An active reading and retention framework

Your brain loves patterns. Comfort means staying in old circuits. But discomfort shocks the brain. It forces new neural pathways - that's neuroplasticity. Every uncomfortable action - cold showers, public speaking discipline- is literally rewiring your brain into a stronger version of you.

― how to be extremely disciplined - Bella Dane [Link]

How to Trick Your Brain into Doing Difficult Things - Dr. Dominic Ng [Link]

I like this one: Make it fun

  • Listen to your favourite podcast during cardio
  • Drink your nicest coffee while doing deep work
  • Use your comfiest chair only for studying
  • Light your favourite candle when writing
  • Play specific music while cleaning

The 20-Minute Writing Exercise That Neuroscientists Say Can Solve Your Hardest Problems - Magdalena Ponurska [Link]

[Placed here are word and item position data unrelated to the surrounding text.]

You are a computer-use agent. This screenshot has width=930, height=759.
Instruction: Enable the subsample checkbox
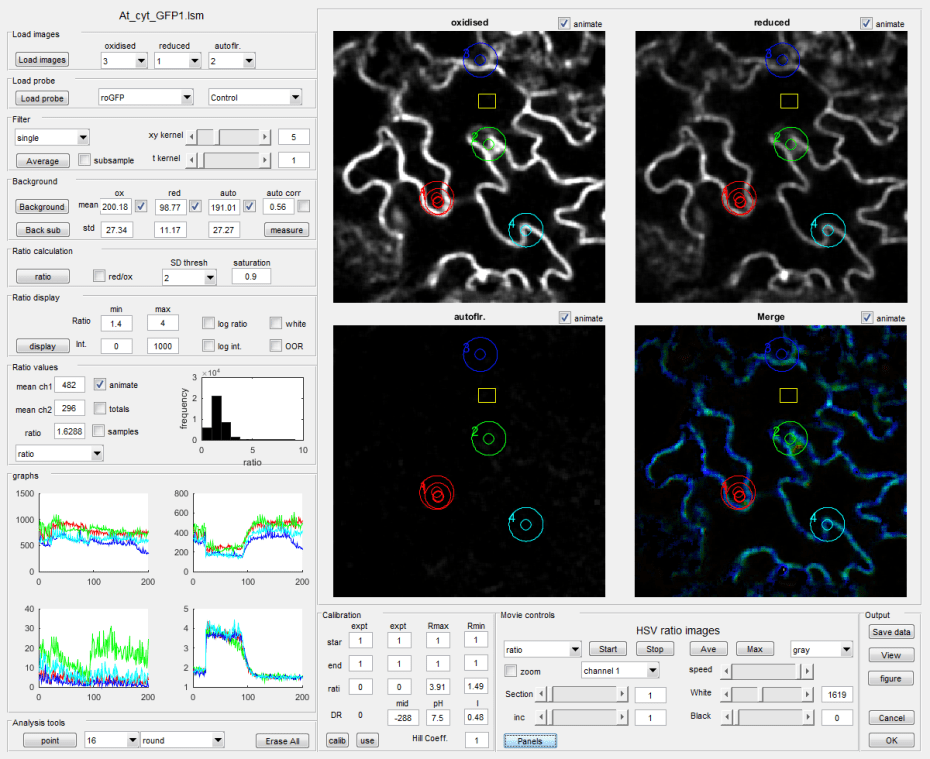85,160
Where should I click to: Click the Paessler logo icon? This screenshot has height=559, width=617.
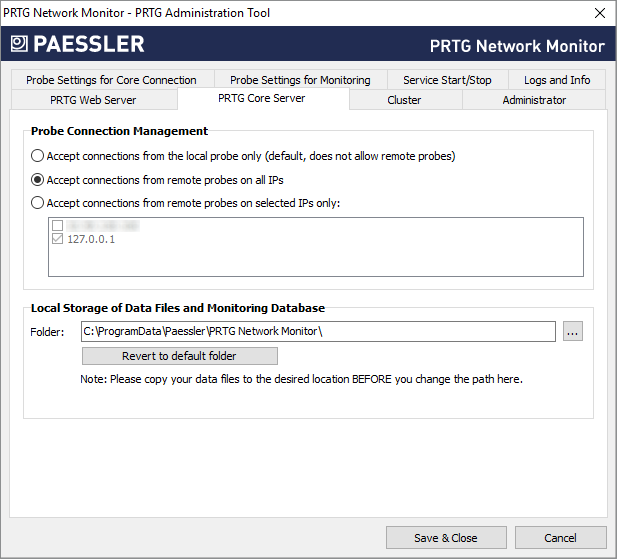pos(20,44)
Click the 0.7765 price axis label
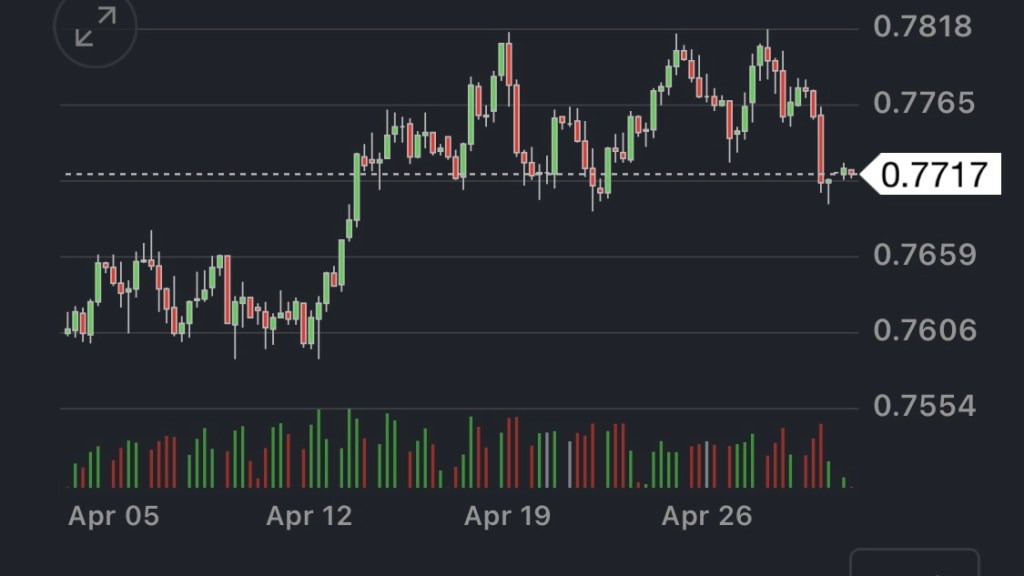Image resolution: width=1024 pixels, height=576 pixels. 922,103
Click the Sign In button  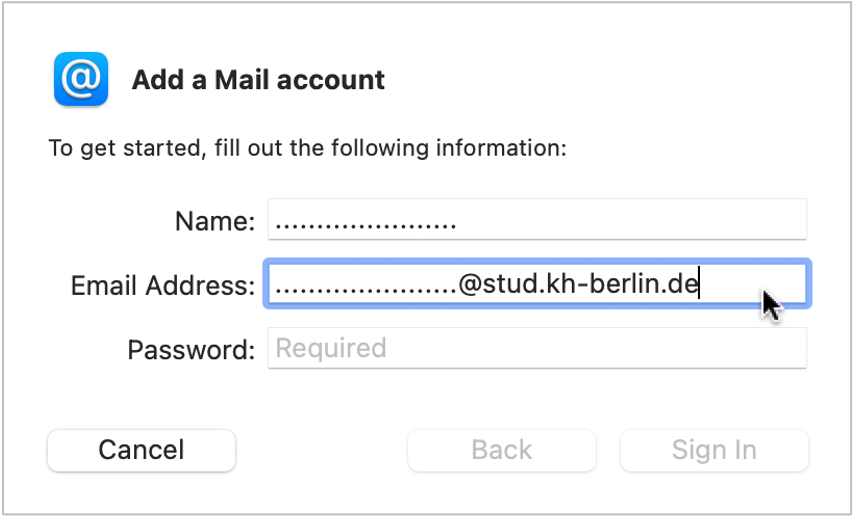714,450
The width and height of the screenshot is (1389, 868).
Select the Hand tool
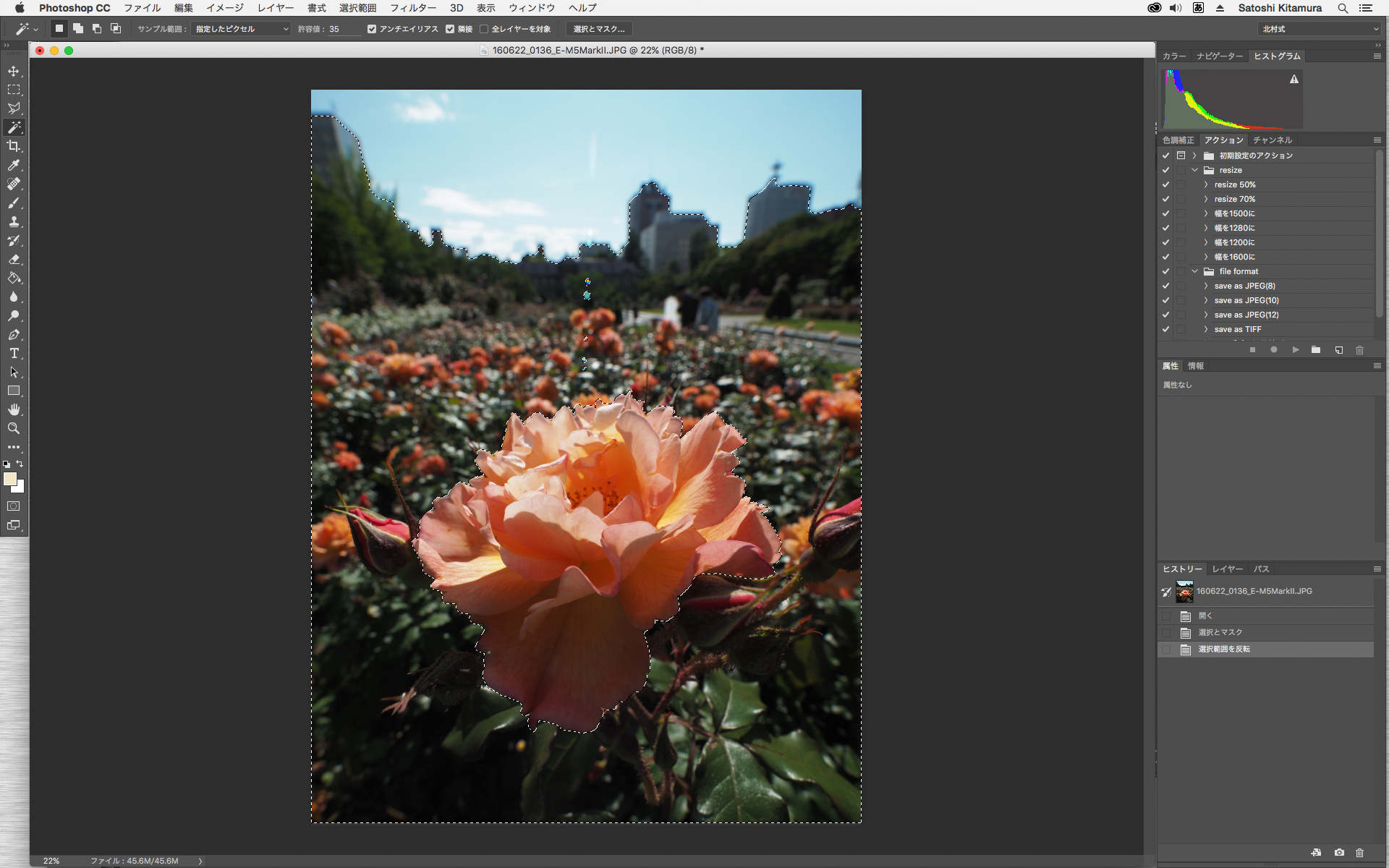tap(14, 410)
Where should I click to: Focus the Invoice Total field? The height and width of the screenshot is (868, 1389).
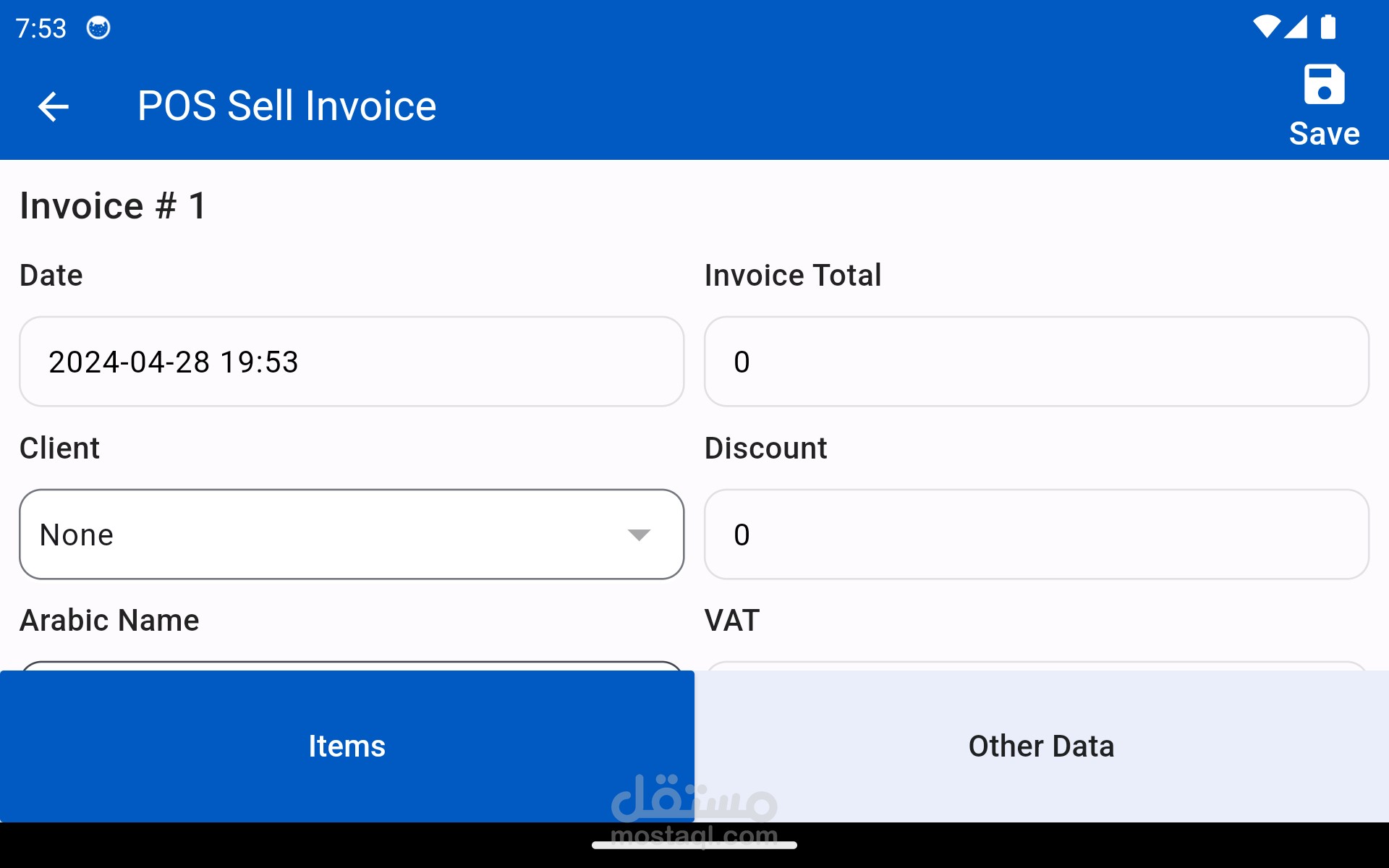[x=1036, y=362]
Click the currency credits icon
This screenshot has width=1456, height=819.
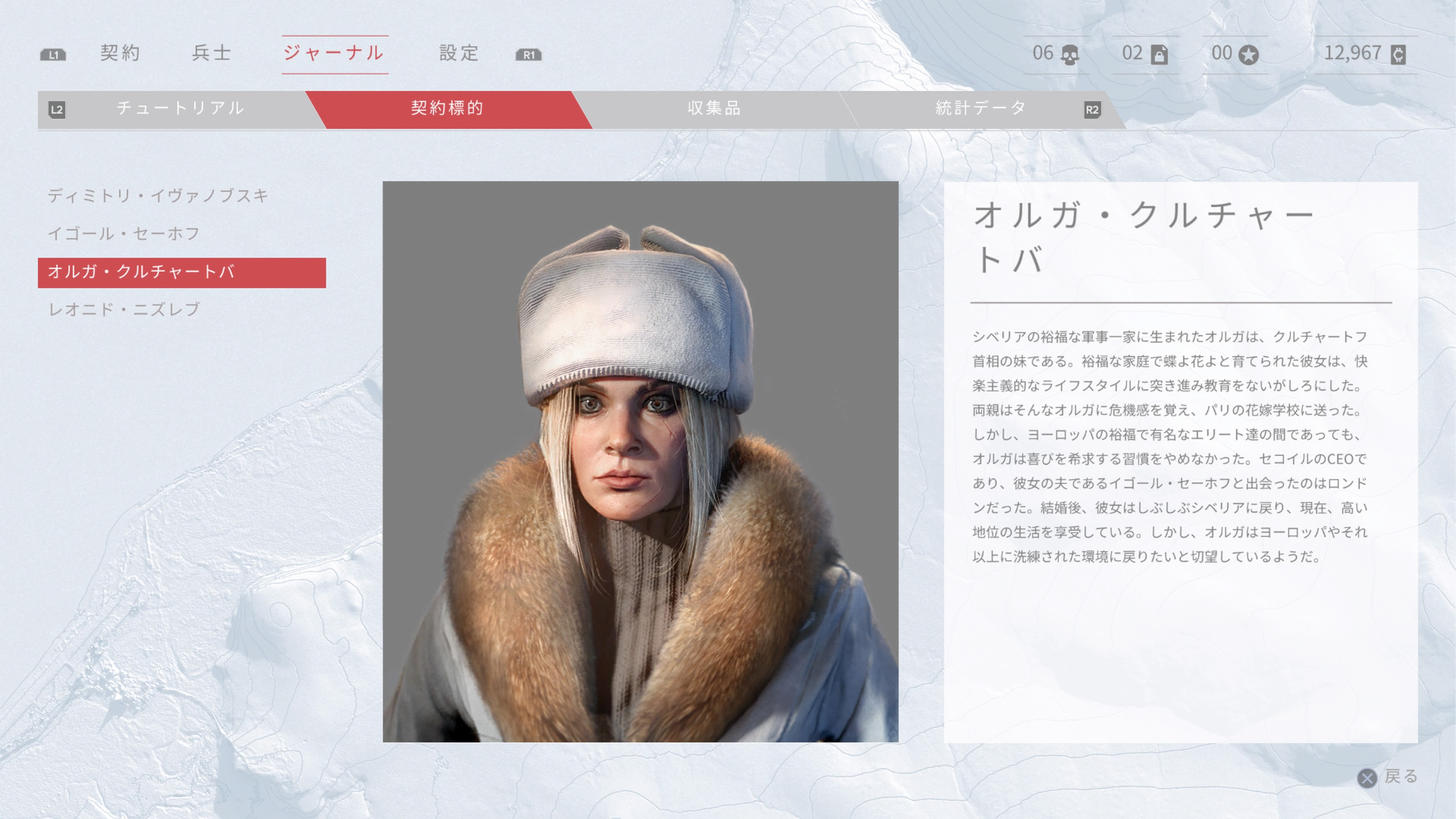pos(1398,55)
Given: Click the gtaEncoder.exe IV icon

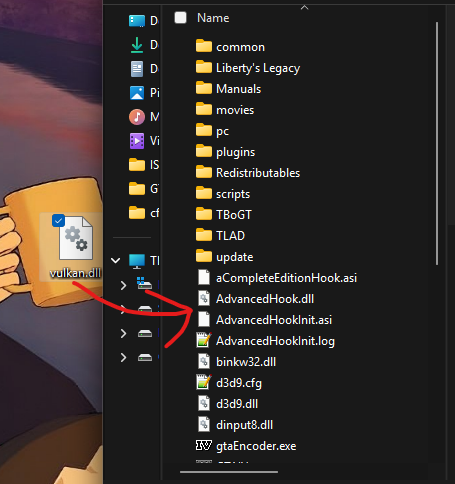Looking at the screenshot, I should click(x=204, y=445).
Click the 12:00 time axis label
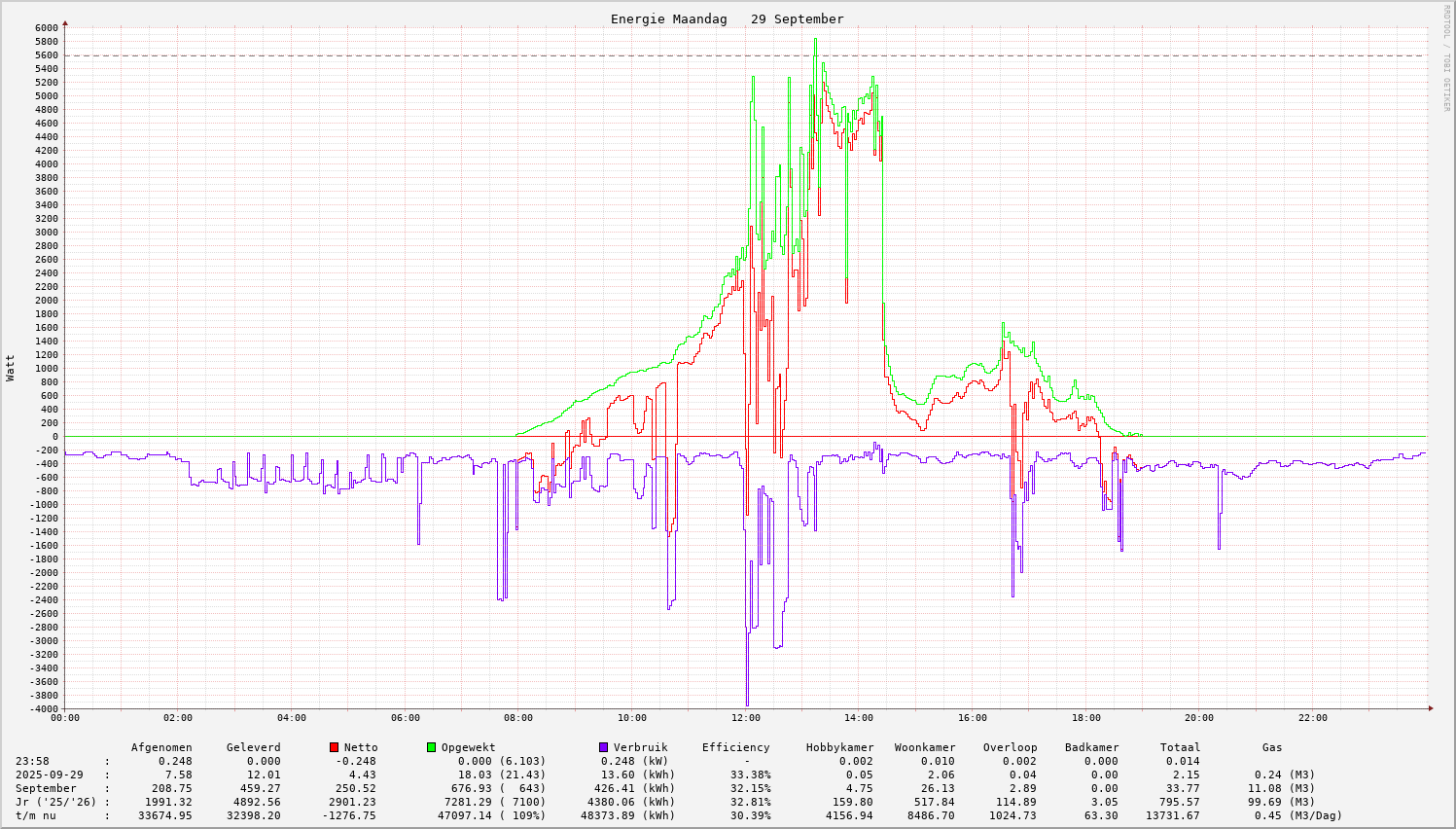This screenshot has height=829, width=1456. pyautogui.click(x=746, y=718)
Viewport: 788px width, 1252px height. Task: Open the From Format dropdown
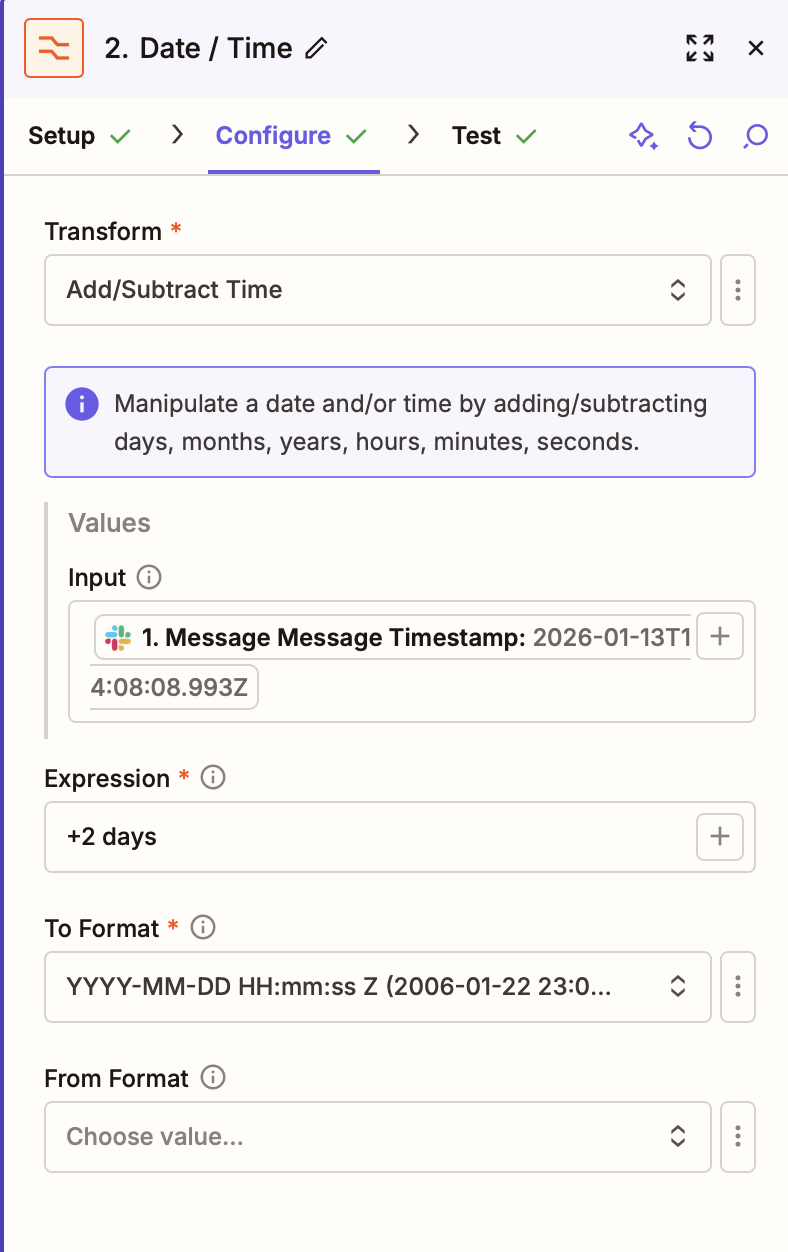click(x=377, y=1137)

The science behind this writing exercise involves cognitive neuroscience and functions as attentional training. It works by simultaneously leveraging three mechanisms:

  1. Activating the Prefrontal Cortex: Writing about solving a problem in vivid, present-tense detail activates the prefrontal cortex, which is the brain's planning and problem-solving center. Studies show that the brain treats this detailed written simulation of future scenarios as a form of experience, unlike abstract goal-setting.
  2. Priming the Reticular Activating System (RAS): The writing exercise primes the RAS, which serves as the brain's filter for determining what you notice in your environment. By writing about being a person who "found money under rocks," the RAS starts flagging relevant opportunities or "solution-shaped things" that were previously overlooked.
  3. Creating Implementation Intentions: When you create a detailed mental scenario of completing a task, you are creating specific "if-then" plans known as implementation intentions. Research indicates that this technique makes people two to three times more likely to follow through than those who simply set abstract goals.

Articulation has nothing to do with sounding smart, but with sounding authentic.

What makes someone dangerously articulate, is the willingness to think out loud without fear of making mistakes. To make your intellectual curiosity visible, and to embrace the possibility of not knowing everything while speaking aloud.

In an uncertain world, embracing uncertainty becomes the foundation of dangerously articulate thinking.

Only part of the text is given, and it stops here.